It’s been a huge team effort to bring this tool to life and finally to general availability. Several features available in Elasticsearch®’s search analytics engine were essential to make this possible:
The p_value scoring heuristic for significant terms aggregation enables the identification of statistically significant field/value pairs within logs. This aggregation facilitates the comparison of these pairs in relation to a deviation from the baseline log rate. It helps pinpoint which fields have the most impact on the deviation, thereby providing an initial explanation that serves as a valuable starting point for delving deeper into the root causes. For instance, in the analysis of web logs, it permits the identification of the source IPs or URLs contributing to a spike in your logs.

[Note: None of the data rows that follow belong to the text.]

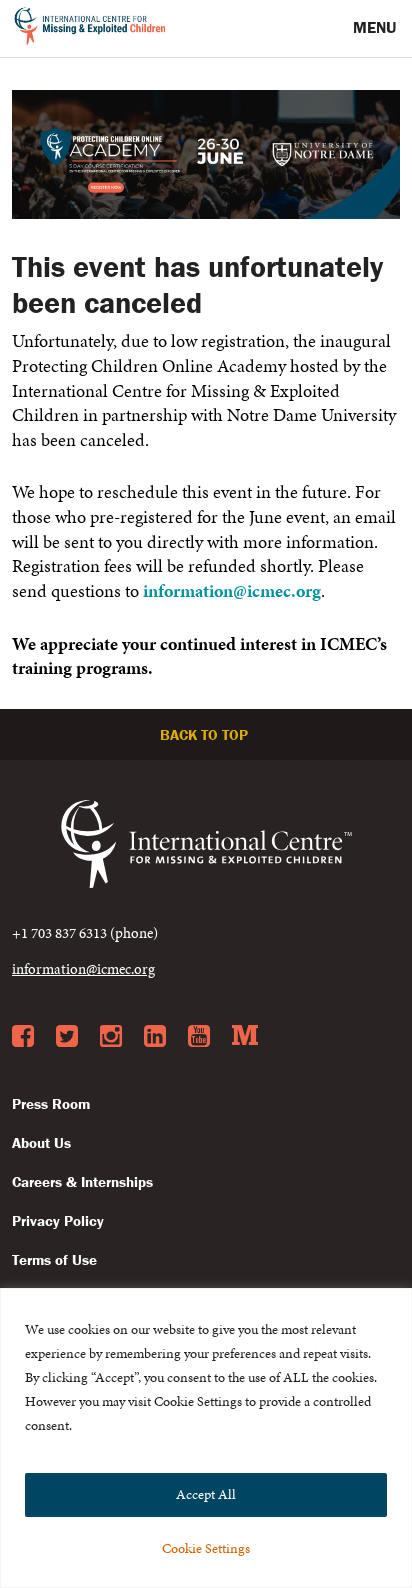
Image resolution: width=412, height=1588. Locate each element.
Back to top (206, 734)
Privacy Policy (58, 1220)
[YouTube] (199, 1037)
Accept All (206, 1494)
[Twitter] (67, 1037)
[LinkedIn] (155, 1037)
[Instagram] (111, 1037)
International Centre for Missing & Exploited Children (90, 29)
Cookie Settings (206, 1548)
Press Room (51, 1103)
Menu (376, 27)
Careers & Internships (82, 1181)
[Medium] (245, 1037)
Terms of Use (54, 1259)
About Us (41, 1142)
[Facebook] (23, 1037)
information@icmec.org (232, 591)
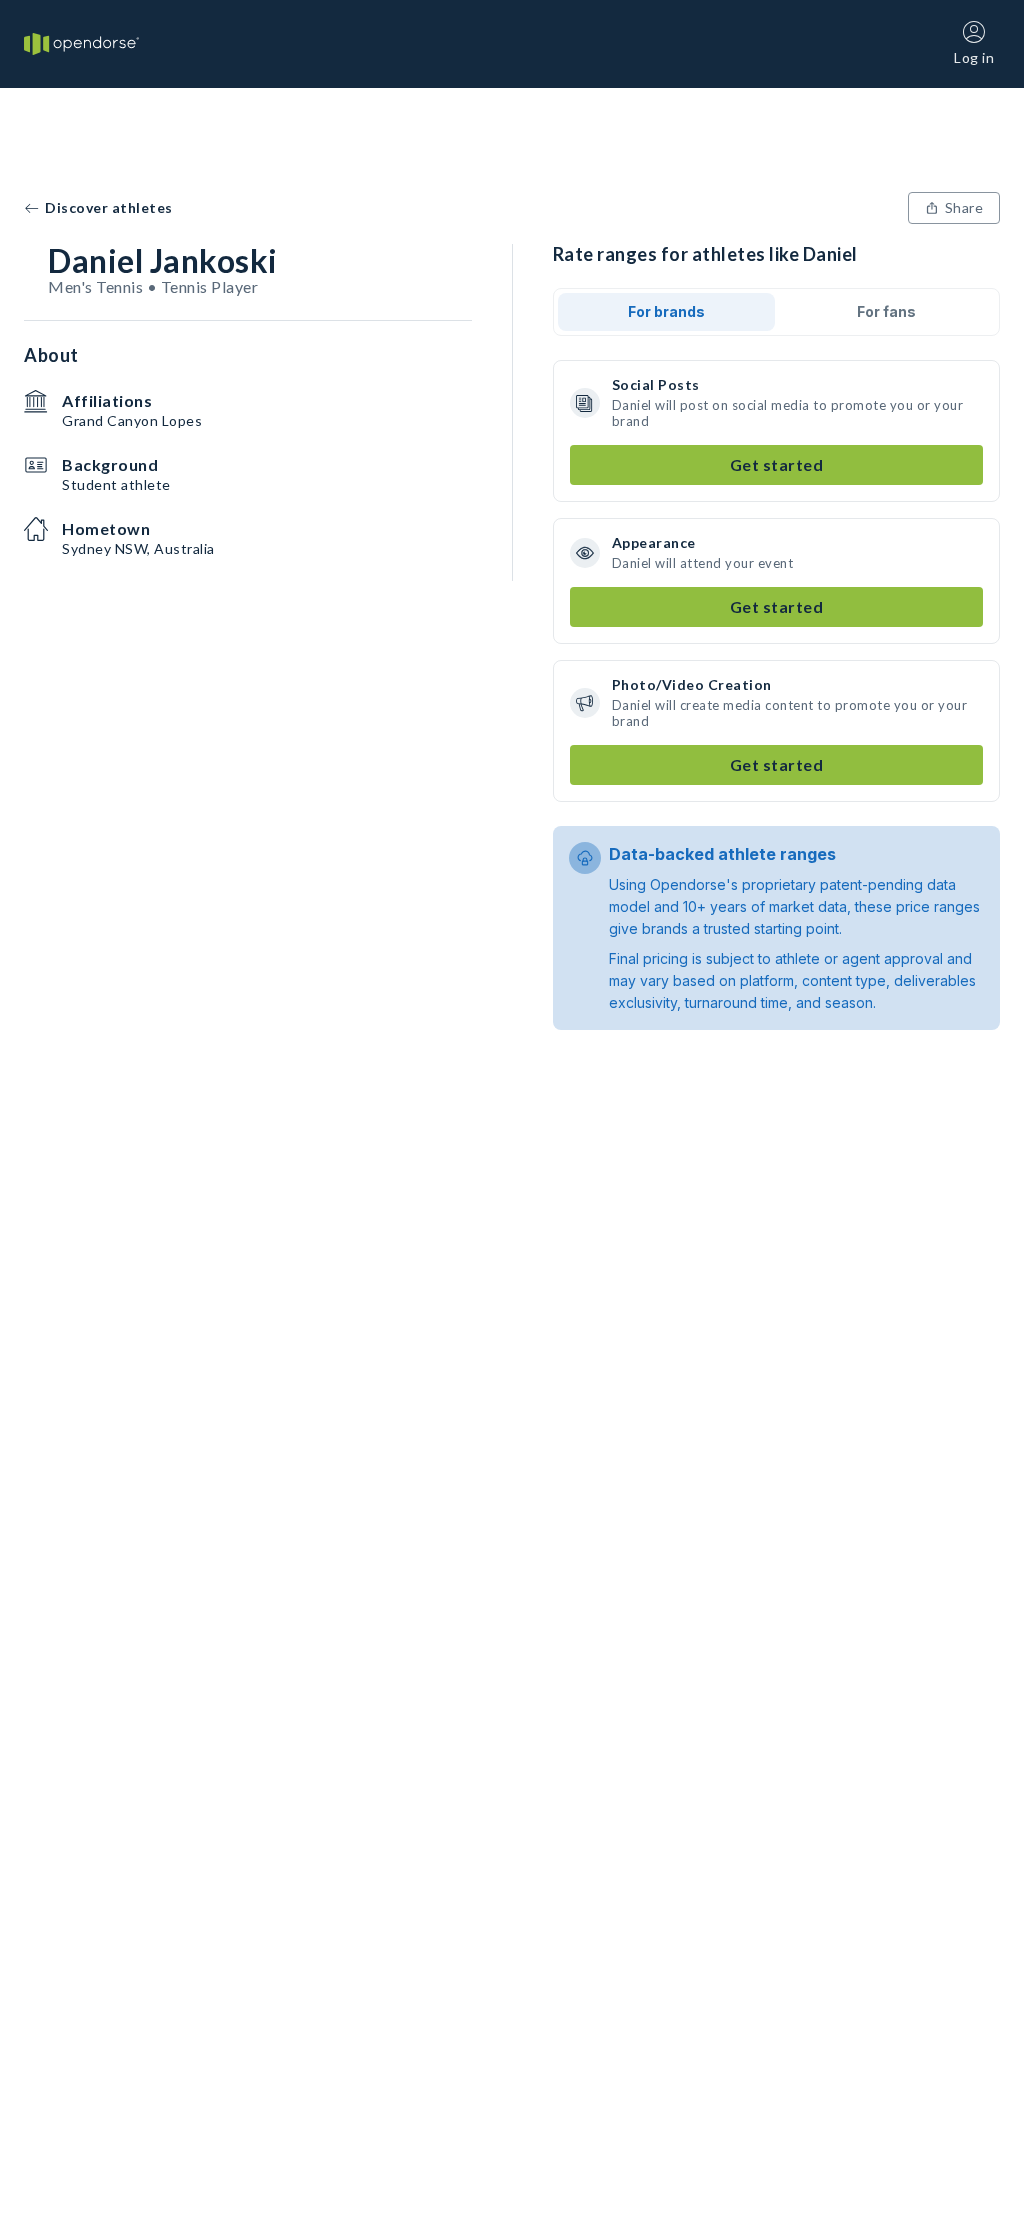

The frequent_item_sets aggregation employs a data mining technique that is able to find frequent and relevant patterns in large data sets. Its implementation as an Elasticsearch aggregation makes it available as a building block for many use cases like recommender systems, behavioral analytics, or fraud detection. For log rate analysis, we use the aggregation to identify groups of correlating statistically significant field/value pairs. Again with web logs for example, this can give you the ability to identify which type of users are accessing certain URLs causing an increase or decrease in log activity.
Finally, the random_sampler aggregation allows us to scale the feature for today’s Observability workloads effectively. The aggregation randomly samples documents in a statistically robust manner and allows us to balance speed and accuracy at query time as opposed to approaches where you’d have to consider sampling upfront as part of ingesting or rolling up data.